Konstruksi Sosial Pelecehan seksual di Ruang Publik



Oleh Rahmat Abd Fatah
Pembelajar Sosiologi Universitas Muhammadiyah Maluku Utara


Di beranda facebok saya. Masih saja dipenuhi informasi tentang kepergian Adinda Kiki (Alm) yang telah menohok rasa,membuncah peduli, tangis, duka, amarah. Sebagai refleksi terdalam kemanusiaan atas tragedi kebiadaban yang dilakukan di ruang publik.

Peristiwa kebiadaban tersebut di atas. Menurut saya ialah fenomena gunung es, yang membuka mata hati kita bahwa. Kekerasan seksual sebenarnya juga suda terjadi sedemikian akut di negeri ini. Tetapi kita abai dan menganggap biasa-biasa saja. Seringkali, komentar seksis, sentuhan, meraba, bahkan siulan dan lirikan di tempat publik masih dianggap sesuatu yang “masa bodoh”  bahkan diskusi mengenai penyebab terjadinya pelecehan seksual juga lebih sering menyudutkan korban daripada pelaku. Bahkan instrument negara juga begitu lemah melindungi perempuan di ruang publik.

• [DATA MASUKAN]:
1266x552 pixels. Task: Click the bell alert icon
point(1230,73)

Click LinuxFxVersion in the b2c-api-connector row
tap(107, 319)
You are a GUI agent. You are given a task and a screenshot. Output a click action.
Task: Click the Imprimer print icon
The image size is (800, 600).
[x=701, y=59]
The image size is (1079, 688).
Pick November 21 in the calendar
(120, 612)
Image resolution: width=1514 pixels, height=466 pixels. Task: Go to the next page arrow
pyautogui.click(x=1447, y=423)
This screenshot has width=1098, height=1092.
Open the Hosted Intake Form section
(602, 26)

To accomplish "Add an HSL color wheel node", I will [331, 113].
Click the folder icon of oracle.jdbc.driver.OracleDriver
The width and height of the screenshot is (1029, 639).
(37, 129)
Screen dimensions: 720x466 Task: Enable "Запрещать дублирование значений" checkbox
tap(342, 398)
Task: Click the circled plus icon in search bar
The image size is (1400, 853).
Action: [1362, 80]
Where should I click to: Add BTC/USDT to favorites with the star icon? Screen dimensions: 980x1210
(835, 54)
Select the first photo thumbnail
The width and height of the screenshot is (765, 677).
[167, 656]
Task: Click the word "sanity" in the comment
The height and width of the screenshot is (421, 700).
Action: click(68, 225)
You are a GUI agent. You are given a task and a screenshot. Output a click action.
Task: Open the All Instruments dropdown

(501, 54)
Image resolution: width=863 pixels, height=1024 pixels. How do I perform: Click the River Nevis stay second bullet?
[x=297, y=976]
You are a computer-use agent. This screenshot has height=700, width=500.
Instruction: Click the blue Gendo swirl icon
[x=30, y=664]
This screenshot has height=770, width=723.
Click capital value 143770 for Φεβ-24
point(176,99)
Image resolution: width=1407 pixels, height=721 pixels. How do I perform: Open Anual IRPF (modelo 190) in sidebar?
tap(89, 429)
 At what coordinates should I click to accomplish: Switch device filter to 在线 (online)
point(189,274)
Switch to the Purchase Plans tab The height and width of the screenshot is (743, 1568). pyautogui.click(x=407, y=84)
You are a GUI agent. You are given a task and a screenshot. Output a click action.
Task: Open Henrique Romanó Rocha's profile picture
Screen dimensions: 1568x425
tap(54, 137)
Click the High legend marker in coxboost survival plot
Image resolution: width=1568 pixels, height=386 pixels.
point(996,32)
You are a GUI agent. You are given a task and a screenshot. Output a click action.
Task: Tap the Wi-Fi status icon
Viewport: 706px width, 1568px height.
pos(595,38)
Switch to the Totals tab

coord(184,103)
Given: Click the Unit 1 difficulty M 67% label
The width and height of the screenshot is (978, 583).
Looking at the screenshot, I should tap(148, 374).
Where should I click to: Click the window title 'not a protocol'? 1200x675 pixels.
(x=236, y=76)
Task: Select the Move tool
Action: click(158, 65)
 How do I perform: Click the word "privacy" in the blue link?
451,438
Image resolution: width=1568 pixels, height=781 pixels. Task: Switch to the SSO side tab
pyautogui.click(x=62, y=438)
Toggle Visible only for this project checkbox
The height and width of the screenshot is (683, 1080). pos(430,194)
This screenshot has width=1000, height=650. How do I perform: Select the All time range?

• [TUGAS YANG DIMINTA]:
1) Sebutkan semua tindakan di tempat publik yang menurut artikel tentang pelecehan seksual masih dianggap sesuatu yang “masa bodoh”.
2) Salin kata demi kata baris-baris dalam catatan, mulai dari baris yang memuat "How do I perform: Click the word" sampai akhir catatan.

• [JAWABAN]:
1)
- komentar seksis
- sentuhan
- meraba
- siulan
- lirikan

2)
 How do I perform: Click the word "privacy" in the blue link?
451,438
Image resolution: width=1568 pixels, height=781 pixels. Task: Switch to the SSO side tab
pyautogui.click(x=62, y=438)
Toggle Visible only for this project checkbox
The height and width of the screenshot is (683, 1080). pos(430,194)
This screenshot has width=1000, height=650. How do I perform: Select the All time range?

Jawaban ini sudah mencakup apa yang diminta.